Em uma ação considerada inédita no mundo, o Brasil decidiu pela adoção de procedimento simplificado para análise de pedidos de refúgio de pessoas LGBTQIA+ provindas de países que aplicam pena de morte ou pena de prisão para gays, lésbicas, bissexuais, travestis e transexuais.
A medida foi deliberada na 170ª Reunião Ordinária do Conare (Comitê Nacional para Refugiados), ocorrida na última quinta-feira (18). Um dia antes (17), foi lembrado o Dia Internacional de Combate à Homofobia, o que reforça o teor simbólico da ação.
Na decisão, o Conare reconhece a população LGBTQIA+ como grupo social com temor de perseguição, que merece a proteção do estado brasileiro por meio do instituto do Refúgio, tal como definido pelo Estatuto Nacional do Refugiado (Lei nº 9.474, de 1997) e pela Convenção da ONU para Refugiados, de 1951.

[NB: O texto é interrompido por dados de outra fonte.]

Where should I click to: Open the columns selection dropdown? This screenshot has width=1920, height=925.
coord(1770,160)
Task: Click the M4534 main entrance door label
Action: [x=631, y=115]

“Ainda há muitas realidades de aplicação de pena de morte e prisão perpétua para pessoas em decorrência de sua orientação sexual e identidade de gênero. Precisamos acolher aqueles que estão em risco e construir melhores políticas para a população LGBT no Brasil como um todo”, pontuou a presidente do Conare, Sheila de Carvalho, em declaração pública a respeito da decisão.
Por meio de nota pública, o ACNUR (Alto Comissariado da ONU para Refugiados) elogiou o governo brasileiro pela medida.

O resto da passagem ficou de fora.